Columnists
One hundred and fifty
So, this is the year Canada celebrates its one hundred and fiftieth birthday. In good conscience, I don’t think I will feel right celebrating Canada Day the way I have in the past. In the last decade or so, I’ve felt that Canada Day was a bit like thumbing our collective noses at the First Peoples. I don’t think I need to impart an in-depth history lesson to make my point. Most of you would be able to run rings around me as regards the history of the making of this melting pot we call Canada. My point is, and I do have one, the confederation of this country came about without much regard for the people who had been on this land for an incalculable period of time. Indeed, the documentation of the confederation of this country barely mentioned the native people and certainly didn’t include them in any of the programmes and policies that were established to “civilize” what explorers saw as a wild land.
In my three years as a student of Canadian Studies, if the required reading material mentioned the First Peoples, it was a very brief mention and hardly ever were they mentioned in a positive light. In those “readings,” it seemed to me the only place for First Peoples, in the development of the confederation and colonization of this land, was to keep them “out of the way”. Instead of respecting the givers of the knowledge of the lands, Europeans took advantage whenever an opportunity arose. The First Peoples, were here thousands of years before the arrival of European settlers. Like European cultures, their communities had distinct territories, customs, languages and character. At the time of the 17th and 18th century contact by Europeans, there was an estimated population of between 200,000 and 2 million native people here. Repeated outbreaks of European diseases and violent interactions reduced the First Peoples population by about fifty per cent in the span of about a century. Over years of European “discovery”, exploration, colonization and attempts to make First Peoples become more “civilized,” their culture, lifestyle, hunting grounds and language was assaulted, overtaken and exploited.
Ah, I’m just not feeling the fuzzy warmth. I felt it when LOML, my younger brother and I headed to Montreal to celebrate the centennial of confederation. With a borrowed vehicle, Expo 67 passports and about two hundred dollars, we drove east. What we knew then was all about the marketing of a world exposition and what an adventure it was going to be. What fun. There was a pavilion dedicated to the First Peoples but it was named “Indians of Canada”. The First Peoples were one of two social groups in Canada that had their own pavilion. The “Indian Pavilion” was not about technology worship and bravado. It was focused on the culture and how “Indians” had adapted to a world of predominantly European cultural groups. Granted, a nod was given to the the “Indians” who helped Europeans survive in a hostile new land. There was lots of native art on display and a vast number of “Photographs depicting the living conditions of Indians reflect the consequences of the sometimes difficult relationship they had with Europeans, and later, Canadians.”

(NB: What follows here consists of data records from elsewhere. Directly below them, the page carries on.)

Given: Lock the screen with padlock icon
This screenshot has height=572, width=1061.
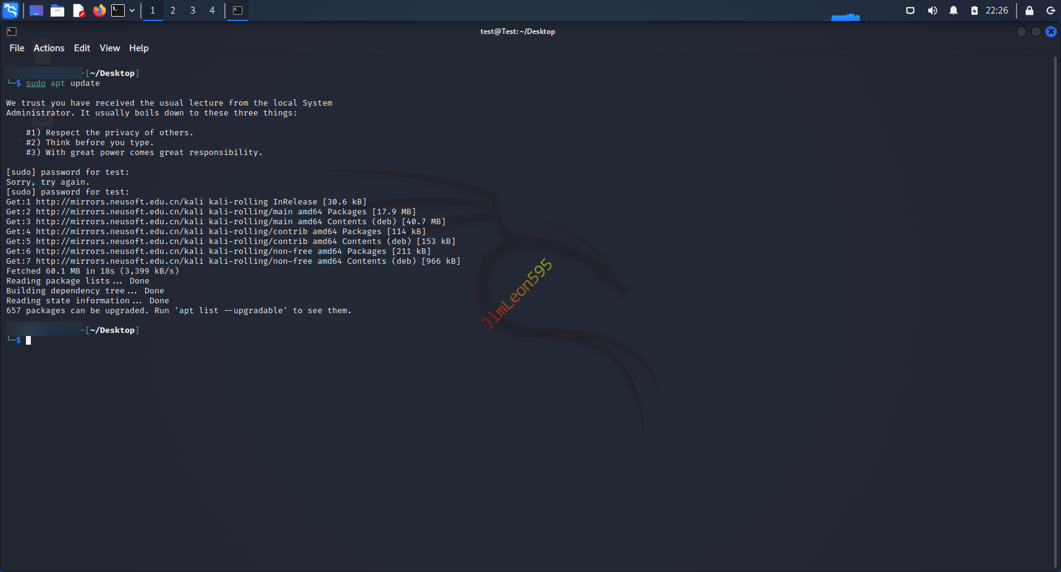Looking at the screenshot, I should click(1030, 11).
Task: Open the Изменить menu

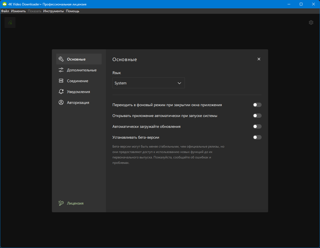Action: pyautogui.click(x=18, y=11)
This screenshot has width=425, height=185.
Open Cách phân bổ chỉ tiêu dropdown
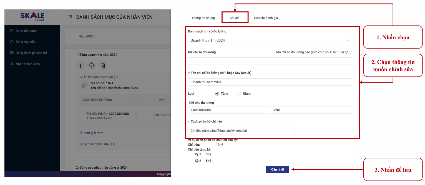pyautogui.click(x=241, y=131)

In the words of Chief Dan George at the centennial celebration in British Columbia, “Oh Canada, how can I celebrate with you this Centenary, this hundred years? Shall I thank you for the reserves that are left to me of my beautiful forests? For the canned fish of my rivers? For the loss of my pride and authority, even among my own people? For the lack of my will to fight back? No! I must forget what’s past and gone.” He hoped for more, and better, in the next hundred years. Fifty years in and I wonder how he’d think we were doing.